I watched a program on TV the other night about how your body clock works. It seems that when you are young, your body clock is "offset late" so you are useless in the mornings and tend to be a bit of a night owl. I guess this is useful so you can go to those all-night parties and clubs. When you get old your body clock is "offset early", so you have to go to bed at 6:30 PM and get up in time to watch breakfast TV and those weird quiz shows that nobody has heard of. I suppose this means that there are only a couple of weeks around the age of 35 when your life is actually aligned with the world around you. That's going to be my excuse in future, anyway.

And it seems that all this is the result of strict scientific investigation, and not just some university student making stuff up for his final exam dissertation. It's supposed to explain why extricating a teenager from their bed before lunchtime is about as easy as folding custard (or herding cats).
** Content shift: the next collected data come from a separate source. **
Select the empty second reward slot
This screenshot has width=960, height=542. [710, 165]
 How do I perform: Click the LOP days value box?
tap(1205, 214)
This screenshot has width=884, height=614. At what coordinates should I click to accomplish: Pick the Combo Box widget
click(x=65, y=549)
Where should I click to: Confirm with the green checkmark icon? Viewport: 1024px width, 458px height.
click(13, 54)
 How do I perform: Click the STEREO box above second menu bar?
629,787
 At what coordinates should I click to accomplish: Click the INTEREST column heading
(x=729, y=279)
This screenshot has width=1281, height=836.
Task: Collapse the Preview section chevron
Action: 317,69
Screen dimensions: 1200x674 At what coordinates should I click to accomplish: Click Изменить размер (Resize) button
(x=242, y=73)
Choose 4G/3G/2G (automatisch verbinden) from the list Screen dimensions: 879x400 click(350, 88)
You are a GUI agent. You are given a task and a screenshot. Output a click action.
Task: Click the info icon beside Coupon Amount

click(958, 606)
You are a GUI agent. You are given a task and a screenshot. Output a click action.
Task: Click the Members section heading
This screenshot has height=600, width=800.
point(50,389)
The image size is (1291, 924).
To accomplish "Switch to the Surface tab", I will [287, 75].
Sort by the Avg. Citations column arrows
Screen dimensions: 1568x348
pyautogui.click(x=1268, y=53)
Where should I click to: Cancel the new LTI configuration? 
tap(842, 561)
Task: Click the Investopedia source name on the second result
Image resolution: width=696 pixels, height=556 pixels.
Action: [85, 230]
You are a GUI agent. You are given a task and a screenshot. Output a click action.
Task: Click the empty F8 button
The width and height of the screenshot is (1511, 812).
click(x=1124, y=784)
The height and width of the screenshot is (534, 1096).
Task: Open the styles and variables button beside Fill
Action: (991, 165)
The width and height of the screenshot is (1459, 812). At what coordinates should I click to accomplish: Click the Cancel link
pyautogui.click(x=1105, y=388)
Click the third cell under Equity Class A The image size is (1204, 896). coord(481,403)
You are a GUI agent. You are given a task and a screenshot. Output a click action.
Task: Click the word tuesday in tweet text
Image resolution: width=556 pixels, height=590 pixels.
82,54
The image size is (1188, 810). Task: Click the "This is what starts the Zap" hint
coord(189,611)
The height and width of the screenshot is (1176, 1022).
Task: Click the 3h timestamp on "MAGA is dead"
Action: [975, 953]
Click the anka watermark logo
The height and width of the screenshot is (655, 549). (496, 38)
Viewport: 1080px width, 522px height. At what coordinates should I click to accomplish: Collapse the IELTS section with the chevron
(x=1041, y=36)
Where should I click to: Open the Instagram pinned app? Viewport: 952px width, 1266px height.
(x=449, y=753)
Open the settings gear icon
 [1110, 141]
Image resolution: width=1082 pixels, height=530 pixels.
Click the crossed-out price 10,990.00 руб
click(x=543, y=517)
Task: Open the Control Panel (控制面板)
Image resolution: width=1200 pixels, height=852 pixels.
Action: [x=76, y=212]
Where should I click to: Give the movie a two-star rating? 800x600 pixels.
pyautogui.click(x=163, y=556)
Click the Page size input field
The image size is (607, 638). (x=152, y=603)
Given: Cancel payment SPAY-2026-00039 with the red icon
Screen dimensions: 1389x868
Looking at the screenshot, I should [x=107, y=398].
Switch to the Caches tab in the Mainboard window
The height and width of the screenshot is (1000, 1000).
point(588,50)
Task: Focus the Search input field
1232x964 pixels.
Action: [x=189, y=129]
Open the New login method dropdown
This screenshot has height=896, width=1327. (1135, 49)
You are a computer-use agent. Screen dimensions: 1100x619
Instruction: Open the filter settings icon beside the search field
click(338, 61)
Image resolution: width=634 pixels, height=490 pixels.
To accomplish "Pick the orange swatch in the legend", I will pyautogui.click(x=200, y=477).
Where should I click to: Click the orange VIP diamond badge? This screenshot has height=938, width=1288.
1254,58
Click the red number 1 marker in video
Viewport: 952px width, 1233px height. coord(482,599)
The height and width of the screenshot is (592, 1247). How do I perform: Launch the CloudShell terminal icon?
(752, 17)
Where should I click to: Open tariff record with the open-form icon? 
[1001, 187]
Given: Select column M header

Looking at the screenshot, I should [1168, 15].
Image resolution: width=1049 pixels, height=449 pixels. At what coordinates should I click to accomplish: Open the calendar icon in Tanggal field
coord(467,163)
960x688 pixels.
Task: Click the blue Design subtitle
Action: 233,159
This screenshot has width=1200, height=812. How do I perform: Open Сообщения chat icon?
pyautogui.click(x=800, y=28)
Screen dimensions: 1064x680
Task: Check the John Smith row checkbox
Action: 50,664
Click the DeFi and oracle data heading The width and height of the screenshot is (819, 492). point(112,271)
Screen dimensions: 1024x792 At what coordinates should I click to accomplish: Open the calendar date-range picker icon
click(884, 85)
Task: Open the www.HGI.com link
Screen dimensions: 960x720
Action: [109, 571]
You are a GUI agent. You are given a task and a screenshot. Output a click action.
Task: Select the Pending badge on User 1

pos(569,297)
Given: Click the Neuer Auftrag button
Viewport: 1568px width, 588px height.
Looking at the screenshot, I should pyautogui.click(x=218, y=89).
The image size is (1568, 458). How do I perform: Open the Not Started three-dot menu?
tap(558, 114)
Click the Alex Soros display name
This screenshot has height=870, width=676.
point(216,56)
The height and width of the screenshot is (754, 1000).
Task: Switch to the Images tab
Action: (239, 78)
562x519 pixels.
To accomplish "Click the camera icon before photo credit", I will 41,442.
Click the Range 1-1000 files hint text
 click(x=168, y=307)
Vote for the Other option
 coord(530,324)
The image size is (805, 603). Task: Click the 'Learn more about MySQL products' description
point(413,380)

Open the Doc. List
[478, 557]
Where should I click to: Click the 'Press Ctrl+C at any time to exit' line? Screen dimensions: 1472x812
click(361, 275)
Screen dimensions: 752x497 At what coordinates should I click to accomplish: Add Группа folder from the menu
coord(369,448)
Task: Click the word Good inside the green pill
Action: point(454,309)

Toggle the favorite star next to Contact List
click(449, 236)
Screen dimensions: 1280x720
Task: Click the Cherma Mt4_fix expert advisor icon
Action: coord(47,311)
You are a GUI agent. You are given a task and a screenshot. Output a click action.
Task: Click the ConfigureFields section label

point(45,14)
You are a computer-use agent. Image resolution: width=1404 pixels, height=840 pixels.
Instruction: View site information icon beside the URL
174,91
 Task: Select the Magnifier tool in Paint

In fact, there is a school in the North East of England where they are experimenting with delaying the start of lessons that require anything more than desultory half-awakeness until after 11:00 AM. Maybe this is a way to reduce traffic congestion - send kids to school for 10:30 in the morning so we can all get to work without being buried by a flock of 4x4s on the school run, and keep them there until we've had a chance to sit down after work and read the paper in peace.

They also say that "body clock research" (which surely has to be a made-up science) can predict the best time of day to have a heart attack or stroke, provide the reason why you feel tired after a beer at lunchtime, and tell you when to have sex. Now, I'm no expert, but I reckon I could figure that the best time to have a heart attack or stroke is never, the reason you feel tired is because that's what beer does, and - well - I'll refrain from comment on the remaining point.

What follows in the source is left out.